La tradition griotique remonte très loin dans le temps, elle s’est développée depuis des millénaires, en passant par l’empire du Ghana, l’empire du Mandé (ancien Mali) et même l’empire Songhaï (au Sahel). Selon l’historien et archéologue malien, Doulaye Konate, ses racines sont d’origine mandingue et plus particulièrement au sein du peuple bambara.
Partout dans l’espace mandingue (pays du Sahel globalement), rares sont les cérémonies qui se passent sans la présence du personnage incontournable du griot, qui sont de véritables icônes locales, explique Bassekou Kouyate, griot et musicien malien :
Les grands griots deviennent des repères. Ils sont plusieurs aujourd’hui à avoir des monuments, comme Sotigui Kouyaté, Ali Farka Touré ou Djelimady Tounkara.
Ces griots ont largement participé au fait identitaire national dans la plupart de ces pays. Dans le cas du Mali, « il y a un griot très célèbre qui s’appelle Banzumana Sissoko, quand on l’entend à la radio nationale, on sait qu’il y a un événement important qui se passe », explique Doulaye Konate.
Le griot, médiateur social
Au Moyen âge, dans l’ancienne organisation sociale, la société mandingue comptait trois catégories :
- les horon, c’est-à-dire les nobles qui s’occupaient de la guerre ou l’agriculture ;
- les niamakhala, qui regroupaient les artisans, les cordonniers, les forgerons et les griots ;
- les esclaves.
Le griot vit dans une endogamie, en ne se mariant qu’avec les griots ou les Niamakhala, développe Doulaye Konate : « Il ne peut pas se marier en dehors de cette catégorie, ni avec les nobles ni avec les esclaves. »
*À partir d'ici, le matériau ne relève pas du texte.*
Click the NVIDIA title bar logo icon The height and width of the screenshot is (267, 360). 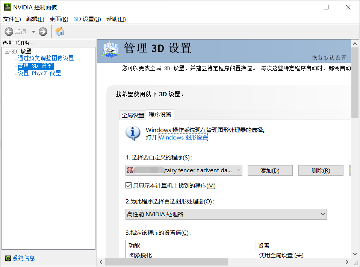point(7,8)
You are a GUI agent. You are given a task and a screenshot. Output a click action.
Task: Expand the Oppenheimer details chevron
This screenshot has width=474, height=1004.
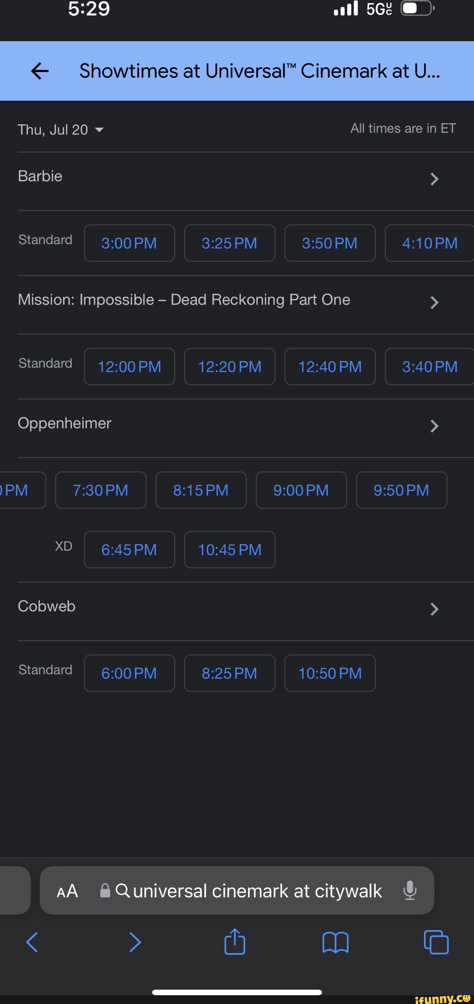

Le rôle du griot est de conserver la mémoire collective, la tradition orale du village et l’histoire des ancêtres, tout en faisant de la médiation sociale en cas de conflits. « Il est le lien entre le roi et le peuple », interprète ainsi Ami Sacko, griote et chanteuse malienne, et épouse du musicien Bassekou Kouyaté.
Centres de formation pour griots
Dans certains milieux ruraux, au Mali, en Côte d’Ivoire, au Sénégal et au Burkina Faso, le griot fréquentait les nobles qui assuraient sa subsistance et la continuité de la transmission des traditions. Aujourd’hui, à cause de la sécheresse, la pauvreté ou les guerres, plusieurs griots se voient forcés d’émigrer en ville. Et sont forcés de s’adapter au contexte urbain, explique Doulaye Konate :
La tradition n’est pas éternelle… d’une vision anthropologique, les anciennes modernités deviennent des traditions… Les modalités de mise en œuvre des traditions sont les coutumes, et par définition, les coutumes évoluent… Cette tradition ne se transmet pas d’une manière informelle, il y a des centres de tradition orale, des sites qui sont très réputés, où les griots vont se former comme à l’école. Ils écoutent les traditions.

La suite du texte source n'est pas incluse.